### Source data
· · · ·
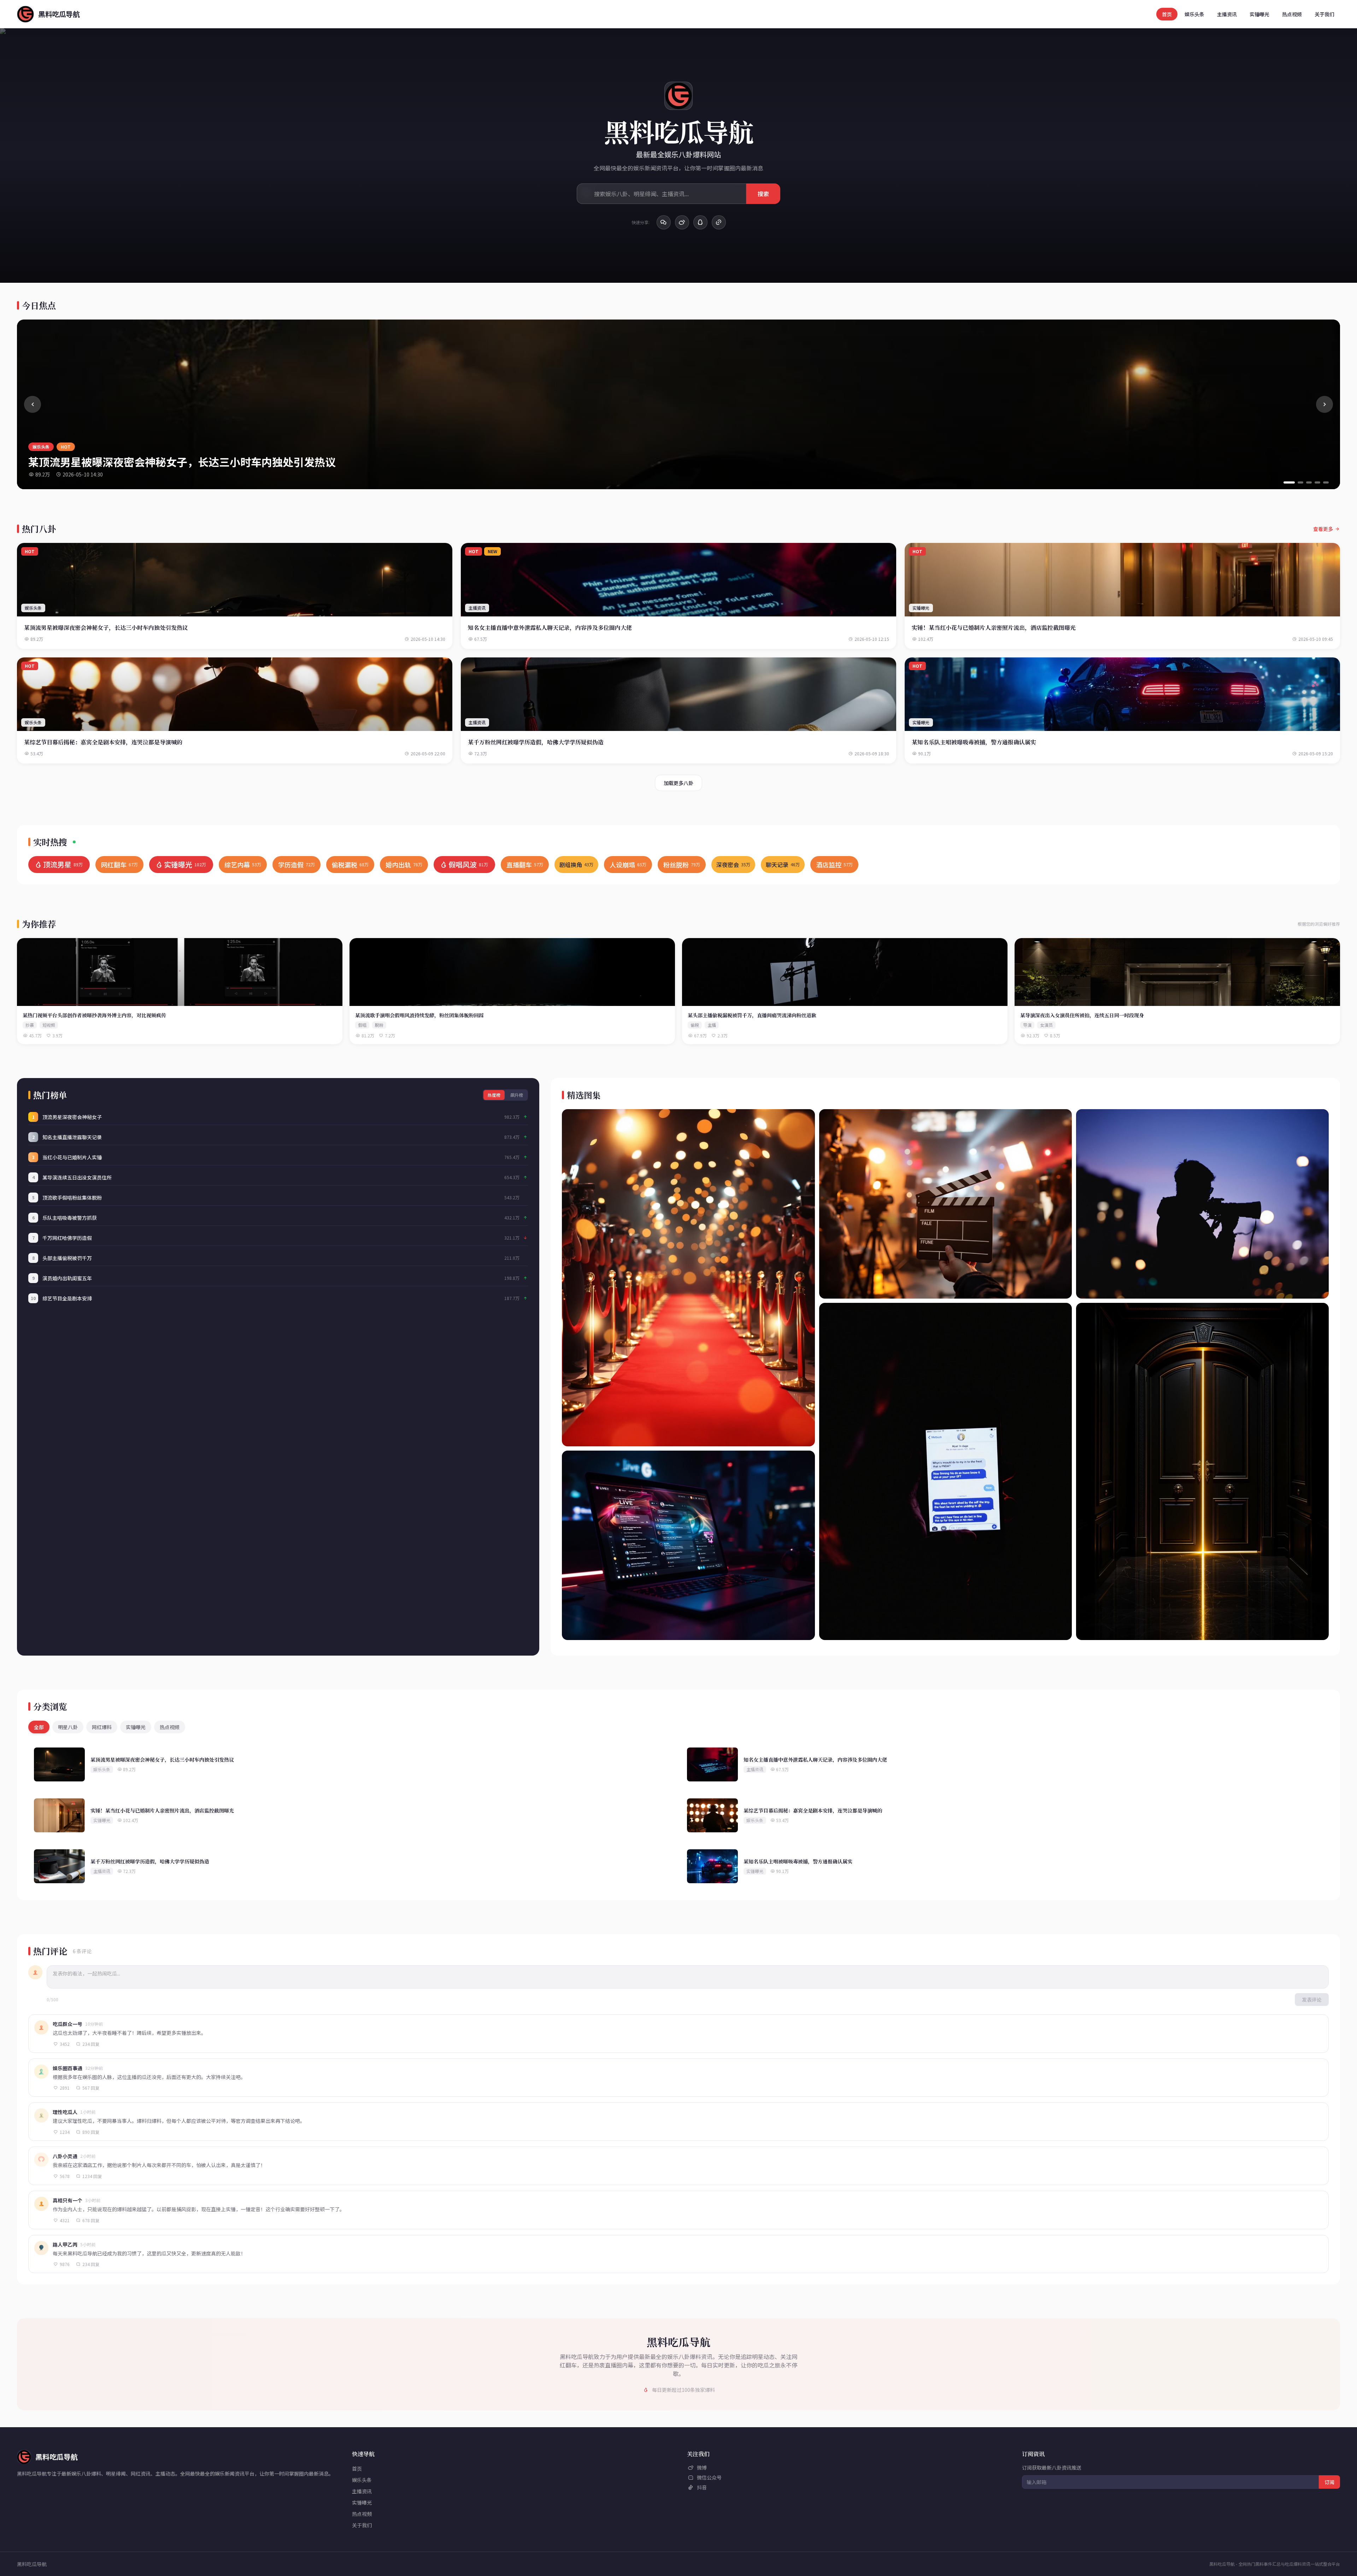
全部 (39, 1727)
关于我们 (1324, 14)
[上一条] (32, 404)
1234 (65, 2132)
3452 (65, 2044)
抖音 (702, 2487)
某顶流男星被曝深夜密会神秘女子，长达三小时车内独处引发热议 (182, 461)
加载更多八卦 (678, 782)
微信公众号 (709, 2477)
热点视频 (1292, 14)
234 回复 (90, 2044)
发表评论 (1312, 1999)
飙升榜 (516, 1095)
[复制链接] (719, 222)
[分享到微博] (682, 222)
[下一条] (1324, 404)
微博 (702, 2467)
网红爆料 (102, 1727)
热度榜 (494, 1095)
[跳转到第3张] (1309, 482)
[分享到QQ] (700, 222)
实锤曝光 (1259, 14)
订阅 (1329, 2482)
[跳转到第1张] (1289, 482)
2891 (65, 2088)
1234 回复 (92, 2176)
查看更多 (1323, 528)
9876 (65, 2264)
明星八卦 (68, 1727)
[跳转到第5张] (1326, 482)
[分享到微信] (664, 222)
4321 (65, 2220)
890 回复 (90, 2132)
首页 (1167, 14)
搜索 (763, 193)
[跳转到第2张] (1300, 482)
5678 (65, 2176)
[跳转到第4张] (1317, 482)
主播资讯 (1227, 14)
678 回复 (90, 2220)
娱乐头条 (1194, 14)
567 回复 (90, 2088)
· · · ·
Everything in the material above must be repeated exactly, apart from its pictures.

### Output of the exercise
全部 (39, 1727)
关于我们 (1324, 14)
[上一条] (32, 404)
1234 (65, 2132)
3452 (65, 2044)
抖音 (702, 2487)
某顶流男星被曝深夜密会神秘女子，长达三小时车内独处引发热议 (182, 461)
加载更多八卦 (678, 782)
微信公众号 (709, 2477)
热点视频 (1292, 14)
234 回复 (90, 2044)
发表评论 (1312, 1999)
飙升榜 (516, 1095)
[复制链接] (719, 222)
[分享到微博] (682, 222)
[下一条] (1324, 404)
微博 (702, 2467)
网红爆料 (102, 1727)
热度榜 (494, 1095)
[跳转到第3张] (1309, 482)
[分享到QQ] (700, 222)
实锤曝光 (1259, 14)
订阅 (1329, 2482)
[跳转到第1张] (1289, 482)
2891 (65, 2088)
1234 回复 (92, 2176)
查看更多 (1323, 528)
9876 (65, 2264)
明星八卦 (68, 1727)
[跳转到第5张] (1326, 482)
[分享到微信] (664, 222)
4321 (65, 2220)
890 回复 (90, 2132)
首页 (1167, 14)
搜索 (763, 193)
[跳转到第2张] (1300, 482)
5678 (65, 2176)
[跳转到第4张] (1317, 482)
主播资讯 (1227, 14)
678 回复 (90, 2220)
娱乐头条 (1194, 14)
567 回复 (90, 2088)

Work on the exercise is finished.